インタビューほか

人と人の心の糸は一度切れても、再び繋がる──盛岡「ホームスパン」をめぐる親子三代の物語

第二文藝部

『雲を紡ぐ』(伊吹 有喜)

「家族の時間は案外、短い」

『雲を紡ぐ』(伊吹 有喜)

 いじめが原因で学校に行けなくなった主人公は高校生・美緒。彼女の心のよりどころは、大切な祖父母がくれた赤いホームスパンのショールだった。美緒の祖父母は、盛岡市でホームスパンの工房とショールームを営んでいた。
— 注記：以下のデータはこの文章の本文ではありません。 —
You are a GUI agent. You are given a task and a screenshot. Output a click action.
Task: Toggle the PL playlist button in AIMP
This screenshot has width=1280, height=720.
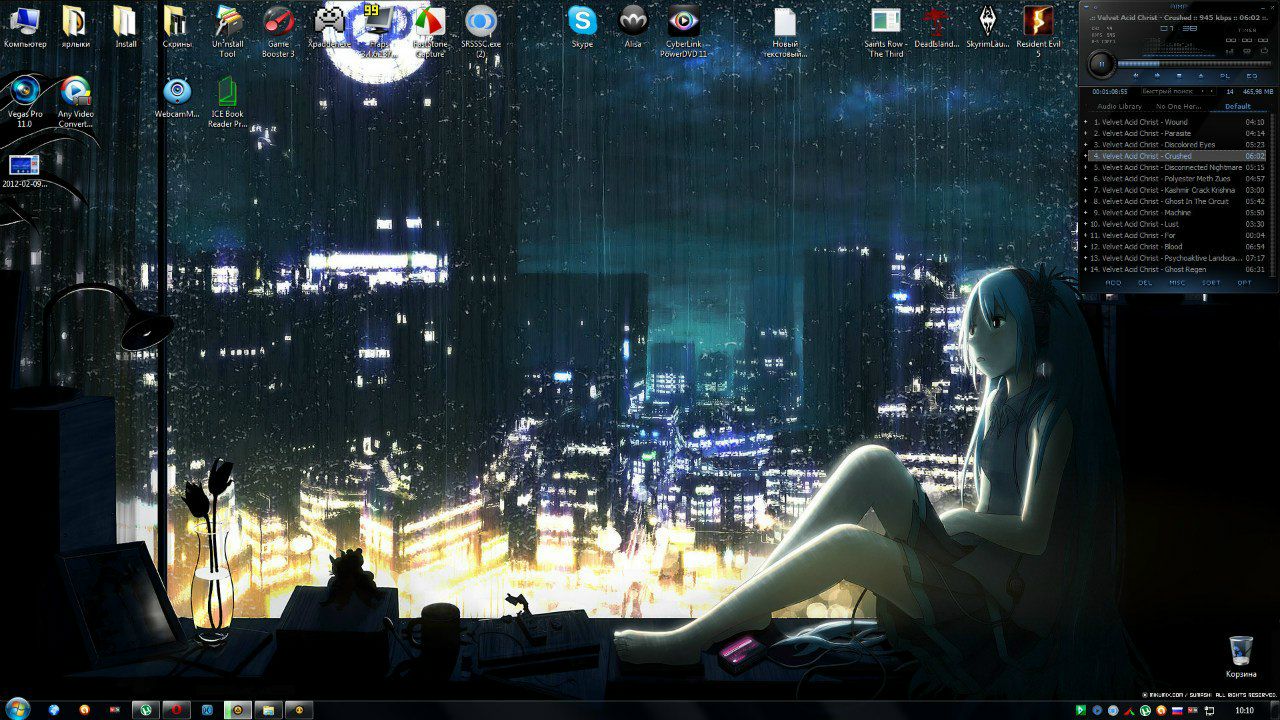coord(1225,76)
 ところが、このショールをめぐって、母・真紀と口論になり、美緒は祖父・紘次郎の元へ家出をしてしまう。美緒がいなくなった東京では、娘の不在で「夫婦の溝」が表面化し、父・広志と真紀の間で離婚話が持ち上がる。

 家出をした美緒に会うために、盛岡を訪れた広志に対して、紘次郎は、こう語り掛ける。

“子どもといっしょに暮らした日々は案外、短かったな。美緒も高校二年生。お前のところも、そろそろ家族の時間が終わろうとしている”

盛岡の町家には、吹き抜けとなった常居がある。天井知らずで商売繁盛の願いも込められているという。